Comme Cambronne, Teddy répondit : « Merde ! »

Un second télégramme fut envoyé. On y lisait :

« Chat-Percé va l’être encore si ne venez pas le reprendre de suite à Paris. Chute imminente. Télégraphier retour mistress Geneviève Hôtel Moderne. Signé : un ami qui s’intéresse à votre honneur. »

Le soir même, sous les yeux de John, Geneviève déca­chetait le télégramme suivant :

« Arrive demain te rejoindre. Garde Chat-Percé. Teddy. »

— Il est bien temps ! dit la femme.

— Il est certes temps pour moi, ajouta John. Alors, cette nuit, ma chérie ?

— Non, John !

Puis elle eut honte de son ingratitude et pitié du pauvre garçon :

— À minuit, mon bon John, chez vous. Vous êtes content ? Une petite bise !

Et elle s’en fut annoncer la nouvelle au jeune attaché qui l’attendait ce soir-là comme de coutume.
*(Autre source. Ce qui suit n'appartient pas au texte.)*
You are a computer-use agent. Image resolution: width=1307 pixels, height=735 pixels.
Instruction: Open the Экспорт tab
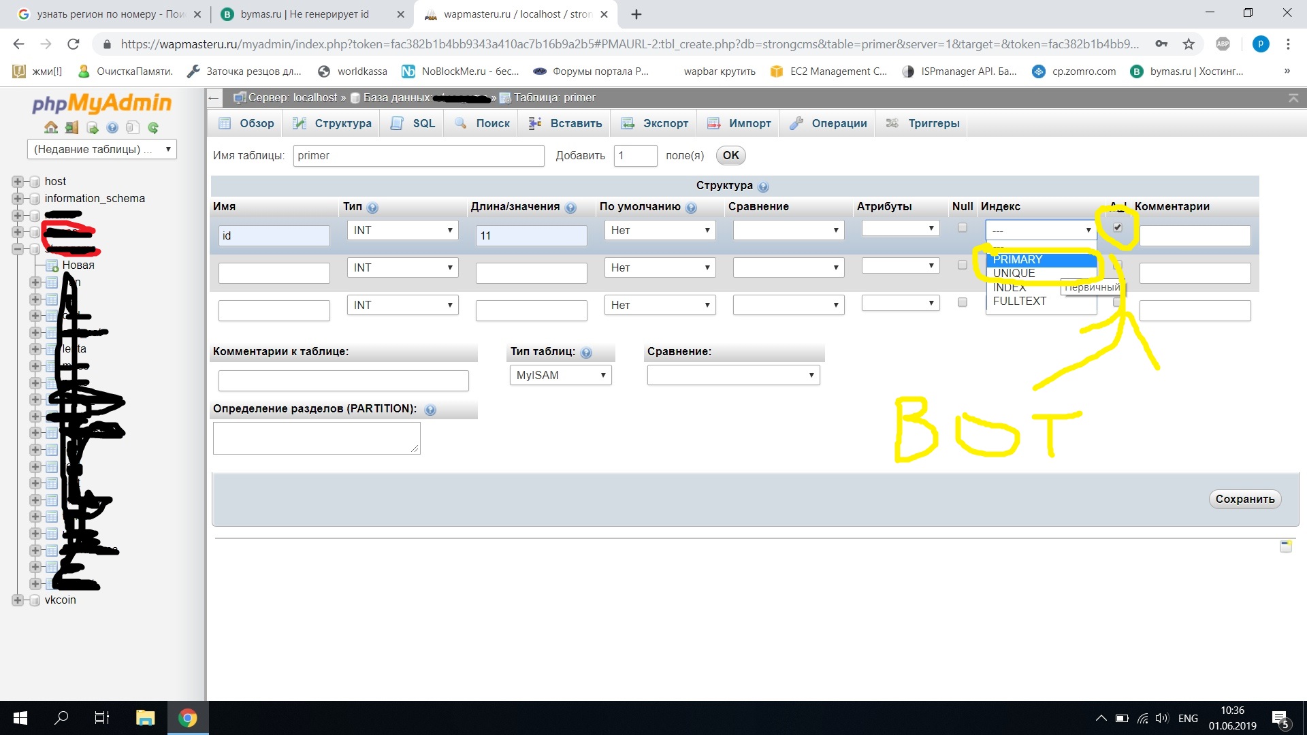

À la vérité, notre bel amant était rassasié de cette petite maîtresse qu’il appelait pour ses amis « mon alliance » oui… mon « alliance France-Amérique ». Elle était insi­gnifiante. Ses transports se renouvelaient avec un syn­chronisme lassant. Et aussi, elle coûtait assez cher, en dîners, théâtres, etc.

Rien à en attendre pour l’avenir. Alors qu’une femme de député influent était en vue. Par là c’était en sachant manœuvrer, une préfecture à bref délai. Et pas de scènes de jalousie de la femme légitime intéressée à l’avance­ment de son mari.

Il accueillit avec une joie dissimulée la nouvelle du retour de l’époux volage. Et, après une demi-heure d’amour, les deux amants se quittèrent « pour l’éternité », pensait chacun, « jusqu’à la prochaine occasion de se revoir sans danger » dirent-ils. Mais l’avenir n’est à personne.